Pero no todo era trabajar. Los fines de semana teníamos tiempo para hacer turismo, viajar y conocer Guatemala y sus riquezas. Volcanes como el de Agua, el Pacaya o el Acatenango. Paisajes costeros como la negra playa de Monterrico en el Pacífico, o Livingston en el Caribe. Un precioso lago entre volcanes llamado Atitlán. Las piscinas naturales de Semuc Champey, que recorrimos a nado de cascada en cascada.
La ciudad de la isla de Flores, capital de la provincia del Petén, donde se encuentra un inmenso territorio selvático que alberga la ciudad maya de Tikal, vestigio de aquella cultura ancestral hace siglos desaparecida.
En definitiva… Un mes descubriendo nuevos mundos.

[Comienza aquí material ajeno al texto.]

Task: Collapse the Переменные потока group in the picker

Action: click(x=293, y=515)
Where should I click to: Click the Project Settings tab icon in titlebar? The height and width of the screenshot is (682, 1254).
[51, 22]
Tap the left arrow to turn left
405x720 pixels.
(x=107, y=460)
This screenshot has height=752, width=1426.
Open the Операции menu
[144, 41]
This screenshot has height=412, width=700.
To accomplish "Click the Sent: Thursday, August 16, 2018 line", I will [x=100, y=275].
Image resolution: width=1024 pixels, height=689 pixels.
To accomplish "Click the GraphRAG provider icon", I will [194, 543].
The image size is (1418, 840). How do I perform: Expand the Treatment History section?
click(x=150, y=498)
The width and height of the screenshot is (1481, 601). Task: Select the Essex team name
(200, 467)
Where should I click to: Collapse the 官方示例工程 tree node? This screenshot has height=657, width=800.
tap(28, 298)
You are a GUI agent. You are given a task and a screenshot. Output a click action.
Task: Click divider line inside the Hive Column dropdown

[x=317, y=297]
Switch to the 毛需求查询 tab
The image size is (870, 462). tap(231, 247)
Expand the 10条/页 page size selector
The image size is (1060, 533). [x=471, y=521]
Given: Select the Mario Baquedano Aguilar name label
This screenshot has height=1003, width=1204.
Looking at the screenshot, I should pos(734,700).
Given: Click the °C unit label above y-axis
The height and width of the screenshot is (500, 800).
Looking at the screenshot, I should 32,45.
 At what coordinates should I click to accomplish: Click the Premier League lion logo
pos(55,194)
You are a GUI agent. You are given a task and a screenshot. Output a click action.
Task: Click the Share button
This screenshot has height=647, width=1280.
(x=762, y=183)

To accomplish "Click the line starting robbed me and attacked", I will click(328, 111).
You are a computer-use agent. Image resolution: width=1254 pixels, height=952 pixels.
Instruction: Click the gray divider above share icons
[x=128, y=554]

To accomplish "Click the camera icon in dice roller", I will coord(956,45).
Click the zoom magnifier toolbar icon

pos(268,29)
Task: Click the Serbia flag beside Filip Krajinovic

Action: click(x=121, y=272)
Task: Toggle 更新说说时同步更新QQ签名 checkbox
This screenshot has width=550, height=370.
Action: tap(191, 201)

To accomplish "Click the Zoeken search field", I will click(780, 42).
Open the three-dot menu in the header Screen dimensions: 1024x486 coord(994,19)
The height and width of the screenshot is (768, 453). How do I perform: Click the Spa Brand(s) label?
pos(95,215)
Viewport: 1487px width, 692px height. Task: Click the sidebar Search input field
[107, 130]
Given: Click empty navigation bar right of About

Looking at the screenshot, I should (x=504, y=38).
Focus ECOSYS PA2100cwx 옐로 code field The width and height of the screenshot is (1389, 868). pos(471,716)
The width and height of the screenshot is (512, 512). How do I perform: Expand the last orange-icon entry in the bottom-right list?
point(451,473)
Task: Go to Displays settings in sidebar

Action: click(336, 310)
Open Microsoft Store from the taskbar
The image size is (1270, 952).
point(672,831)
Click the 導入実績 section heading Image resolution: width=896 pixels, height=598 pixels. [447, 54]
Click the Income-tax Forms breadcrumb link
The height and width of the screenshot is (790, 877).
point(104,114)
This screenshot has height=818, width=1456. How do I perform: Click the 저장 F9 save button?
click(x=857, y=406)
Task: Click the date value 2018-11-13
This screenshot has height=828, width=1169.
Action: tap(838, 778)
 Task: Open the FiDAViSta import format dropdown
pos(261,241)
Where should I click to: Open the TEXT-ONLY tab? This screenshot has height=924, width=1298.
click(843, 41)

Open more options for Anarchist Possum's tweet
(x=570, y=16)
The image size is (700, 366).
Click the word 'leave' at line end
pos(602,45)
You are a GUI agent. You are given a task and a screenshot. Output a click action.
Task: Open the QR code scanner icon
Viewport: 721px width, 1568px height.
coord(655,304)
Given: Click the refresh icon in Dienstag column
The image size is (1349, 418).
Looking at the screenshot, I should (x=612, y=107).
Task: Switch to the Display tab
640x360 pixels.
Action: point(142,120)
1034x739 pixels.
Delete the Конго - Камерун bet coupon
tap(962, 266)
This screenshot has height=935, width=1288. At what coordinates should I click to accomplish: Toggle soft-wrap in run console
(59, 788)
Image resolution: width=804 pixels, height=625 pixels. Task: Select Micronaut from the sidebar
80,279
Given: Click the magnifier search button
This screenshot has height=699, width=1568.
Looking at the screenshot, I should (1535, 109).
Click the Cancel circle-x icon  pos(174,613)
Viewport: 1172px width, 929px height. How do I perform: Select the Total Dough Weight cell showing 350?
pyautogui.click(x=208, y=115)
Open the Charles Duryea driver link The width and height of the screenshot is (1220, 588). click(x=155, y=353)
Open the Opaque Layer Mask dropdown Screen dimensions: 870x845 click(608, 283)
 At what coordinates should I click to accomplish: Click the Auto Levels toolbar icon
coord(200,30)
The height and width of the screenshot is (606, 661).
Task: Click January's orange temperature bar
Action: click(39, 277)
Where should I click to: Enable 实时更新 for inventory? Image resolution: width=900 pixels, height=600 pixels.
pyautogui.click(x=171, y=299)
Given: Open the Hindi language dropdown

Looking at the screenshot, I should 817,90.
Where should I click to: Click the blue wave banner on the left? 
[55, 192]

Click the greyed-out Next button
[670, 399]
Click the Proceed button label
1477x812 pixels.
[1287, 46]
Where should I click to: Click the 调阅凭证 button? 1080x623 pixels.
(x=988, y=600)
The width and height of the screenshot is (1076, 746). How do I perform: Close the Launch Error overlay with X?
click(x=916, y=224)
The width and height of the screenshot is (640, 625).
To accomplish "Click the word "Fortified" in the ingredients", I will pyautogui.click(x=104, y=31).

La experiencia llegaba a su fin y los voluntarios del mes de julio se marcharon al acabar el mes. Rafa y yo nos quedamos unos días más, para dar el relevo al grupo que llegaba en agosto. Nos alegró mucho poder compartir los últimos días con nuestros amigos Jaime y Laura, los primeros en llegar del nuevo grupo, y tener un poco más de tiempo para estar con ellos y alargar un poquito nuestra estancia en Guatemala. Pero llegó el día de la despedida y así, el 10 de agosto, Julio nos llevó al aeropuerto y con un fuerte abrazo nos despedimos de los tres y embarcamos en el avión que nos llevaría de vuelta a casa.
Es difícil expresar lo que una experiencia así puede cambiarte la vida y tu forma de ver las cosas. Lo que sí puedo decir es que me quedo con todo lo que allí aprendí, las grandes amistades que hice, y lo mucho que me hizo crecer. Y por supuesto, con los fantásticos recuerdos que me vienen a la cabeza cada vez que pienso en ello.
Ojalá algún día tenga la oportunidad de regresar.
Jardín de Amor no es solo una asociación, es una gran familia. Aunque suene a eslogan publicitario, es la verdad. Pero solo yendo allí y viviéndolo en primera persona acabas siendo plenamente consciente de ello.
Y yo, desde luego, me siento muy afortunado de formar parte de ella.